START Text shown
Chapter 11: The Full GPT - Assembling the Model

#csharp #machinelearning #transformers #tutorial

What You'll Build

Four files that together make the project complete:

Model.cs - the GptModel class that holds all parameters and implements the full forward pass (replacing the simplified Forward function from Chapters 6-7)
AdamOptimiser.cs - a reusable class wrapping the Adam state and update from Chapter 7
FullTraining.cs - the real training loop that uses GptModel across 10,000 steps
Program.cs - the finalised dispatcher with the full case wired up

Depends On

All previous chapters.

The GptModel Class

A few design notes before the code.

The Forward method takes a single token at a time, not the whole sequence at once. The KV cache (passed in as parameters) holds the context from previous positions. This is the same one-token-at-a-time approach from Chapter 9: we process tokens sequentially during both training and inference.

Each document or sample needs its own fresh KV cache. The model provides CreateKvCache() for that, and the caller passes it back into every Forward call for that sequence.

The parameter dictionary uses string keys like "wte", "wpe", "lm_head", and "layer0.attn_wq". That means a typo in a key would be a runtime error, not a compile error, but it's the most direct mapping to how PyTorch stores model weights. If you ever wanted to load real GPT-2 checkpoints, the keys would line up. To keep the C# code readable inside Forward, we add private property aliases (TokenEmbeddings, PositionEmbeddings, OutputProjection) over the most-used dict entries. The cryptic two-letter names live in the dict, and the descriptive C# names live in the code that uses them.

Forward itself is short because it delegates to two private methods (AttentionBlock and MlpBlock) that mirror the "communicate, compute" framing from Chapter 10. Each block contains a pre-norm, the transformation, and the residual add.

// --- Model.cs ---

using static MicroGPT.Helpers;

namespace MicroGPT;

public class GptModel
{
    // The state dict keys follow PyTorch / GPT-2 convention (wte = weight token embedding,
    // wpe = weight position embedding, etc.) so this code can map directly to PyTorch
    // checkpoints if you ever want to load real GPT-2 weights. The aliased properties
    // below give us readable C# names to use inside Forward without losing that bridge.
END Text shown
◆ **Exercise tasks**:
(1) Answer each question from the GPT chapter:
(a) Across how many steps does FullTraining.cs run its training loop?
(b) How many tokens does the Forward method take at a time?
(c) To which two private methods does Forward delegate?
(2) List every file that the GPT chapter says you will build.
(3) Carry on writing the chapter on assembling the GPT model, starting right after its last line.
The items that follow have no connection to the GPT chapter above.
START Information given
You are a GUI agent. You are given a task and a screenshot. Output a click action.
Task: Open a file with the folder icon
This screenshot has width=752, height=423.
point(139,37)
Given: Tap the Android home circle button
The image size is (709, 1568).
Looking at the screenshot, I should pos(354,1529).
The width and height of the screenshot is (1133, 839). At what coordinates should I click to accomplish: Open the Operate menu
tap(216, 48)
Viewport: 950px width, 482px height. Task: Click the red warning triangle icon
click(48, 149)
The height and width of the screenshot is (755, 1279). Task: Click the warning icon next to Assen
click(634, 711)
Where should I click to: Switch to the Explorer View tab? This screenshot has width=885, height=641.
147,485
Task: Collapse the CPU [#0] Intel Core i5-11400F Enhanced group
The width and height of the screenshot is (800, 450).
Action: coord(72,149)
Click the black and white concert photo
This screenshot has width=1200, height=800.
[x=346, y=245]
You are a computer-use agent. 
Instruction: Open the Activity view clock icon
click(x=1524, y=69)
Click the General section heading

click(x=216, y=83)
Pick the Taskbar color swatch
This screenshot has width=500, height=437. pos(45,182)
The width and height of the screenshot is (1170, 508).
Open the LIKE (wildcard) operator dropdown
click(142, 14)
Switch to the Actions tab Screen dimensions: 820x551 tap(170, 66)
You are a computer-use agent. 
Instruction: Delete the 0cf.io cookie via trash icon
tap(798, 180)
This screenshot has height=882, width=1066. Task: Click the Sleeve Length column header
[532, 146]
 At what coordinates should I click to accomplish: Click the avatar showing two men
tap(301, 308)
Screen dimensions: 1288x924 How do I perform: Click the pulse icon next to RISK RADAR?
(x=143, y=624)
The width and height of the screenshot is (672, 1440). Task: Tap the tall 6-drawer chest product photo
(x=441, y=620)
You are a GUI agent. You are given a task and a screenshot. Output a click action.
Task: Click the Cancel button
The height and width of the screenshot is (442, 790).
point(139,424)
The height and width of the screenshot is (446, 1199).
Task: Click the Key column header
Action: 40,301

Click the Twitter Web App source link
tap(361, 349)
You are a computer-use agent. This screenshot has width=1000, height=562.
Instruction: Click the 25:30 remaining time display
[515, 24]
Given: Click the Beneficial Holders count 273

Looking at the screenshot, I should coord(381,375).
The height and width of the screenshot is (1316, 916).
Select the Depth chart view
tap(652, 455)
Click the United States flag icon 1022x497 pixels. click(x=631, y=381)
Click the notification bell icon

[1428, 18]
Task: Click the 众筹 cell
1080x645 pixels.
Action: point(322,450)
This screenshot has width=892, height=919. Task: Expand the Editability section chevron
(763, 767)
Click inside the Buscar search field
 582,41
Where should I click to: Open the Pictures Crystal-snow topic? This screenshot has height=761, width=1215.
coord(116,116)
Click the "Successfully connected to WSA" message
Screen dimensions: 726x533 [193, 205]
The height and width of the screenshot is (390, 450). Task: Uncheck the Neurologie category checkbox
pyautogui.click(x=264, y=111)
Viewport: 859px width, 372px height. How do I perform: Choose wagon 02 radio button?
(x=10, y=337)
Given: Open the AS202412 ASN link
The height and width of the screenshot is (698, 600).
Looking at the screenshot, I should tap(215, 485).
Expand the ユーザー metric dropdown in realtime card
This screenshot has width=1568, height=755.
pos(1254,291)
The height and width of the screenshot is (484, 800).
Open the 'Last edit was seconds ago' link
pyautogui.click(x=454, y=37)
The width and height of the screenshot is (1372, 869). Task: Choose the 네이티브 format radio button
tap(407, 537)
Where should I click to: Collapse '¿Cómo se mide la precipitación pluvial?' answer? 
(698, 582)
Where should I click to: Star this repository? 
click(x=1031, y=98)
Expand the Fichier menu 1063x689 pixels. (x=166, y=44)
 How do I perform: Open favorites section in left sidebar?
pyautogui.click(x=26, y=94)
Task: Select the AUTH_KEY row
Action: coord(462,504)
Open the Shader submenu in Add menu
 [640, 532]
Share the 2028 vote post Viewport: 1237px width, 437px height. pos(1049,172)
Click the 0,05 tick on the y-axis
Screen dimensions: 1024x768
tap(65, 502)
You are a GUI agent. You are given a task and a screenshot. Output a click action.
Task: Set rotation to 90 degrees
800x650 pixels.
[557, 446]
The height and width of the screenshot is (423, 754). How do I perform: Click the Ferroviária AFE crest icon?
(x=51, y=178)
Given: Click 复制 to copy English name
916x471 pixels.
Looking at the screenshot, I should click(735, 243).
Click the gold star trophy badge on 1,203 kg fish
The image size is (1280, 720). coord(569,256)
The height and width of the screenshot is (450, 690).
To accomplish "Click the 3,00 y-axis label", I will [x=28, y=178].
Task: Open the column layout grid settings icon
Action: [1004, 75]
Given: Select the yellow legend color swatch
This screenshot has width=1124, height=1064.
END Information given
◆ **Answers per task**:
(1)
(a) 10,000 steps.
(b) A single token at a time.
(c) AttentionBlock and MlpBlock.

(2)
Model.cs
AdamOptimiser.cs
FullTraining.cs
Program.cs

(3)
    private readonly Dictionary<string, List<List<Value>>> _stateDict;
    private readonly int _embeddingSize;
    private readonly int _headCount;
    private readonly int _layerCount;
    private readonly int _headDimension;

    private List<List<Value>> TokenEmbeddings => _stateDict["wte"];
    private List<List<Value>> PositionEmbeddings => _stateDict["wpe"];
    private List<List<Value>> OutputProjection => _stateDict["lm_head"];

    /// <summary>All trainable parameters, flattened into a single list for the optimiser.</summary>
    public List<Value> Parameters { get; }

    public GptModel(
        int vocabSize,
        int embeddingSize,
        int headCount,
        int layerCount,
        int maxSequenceLength,
        Random random
    )
    {
        _embeddingSize = embeddingSize;
        _headCount = headCount;
        _layerCount = layerCount;
        _headDimension = embeddingSize / headCount;

        _stateDict = new Dictionary<string, List<List<Value>>>
        {
            ["wte"] = CreateMatrix(random, vocabSize, embeddingSize),
            ["wpe"] = CreateMatrix(random, maxSequenceLength, embeddingSize),
            ["lm_head"] = CreateMatrix(random, vocabSize, embeddingSize),
        };

        for (int i = 0; i < layerCount; i++)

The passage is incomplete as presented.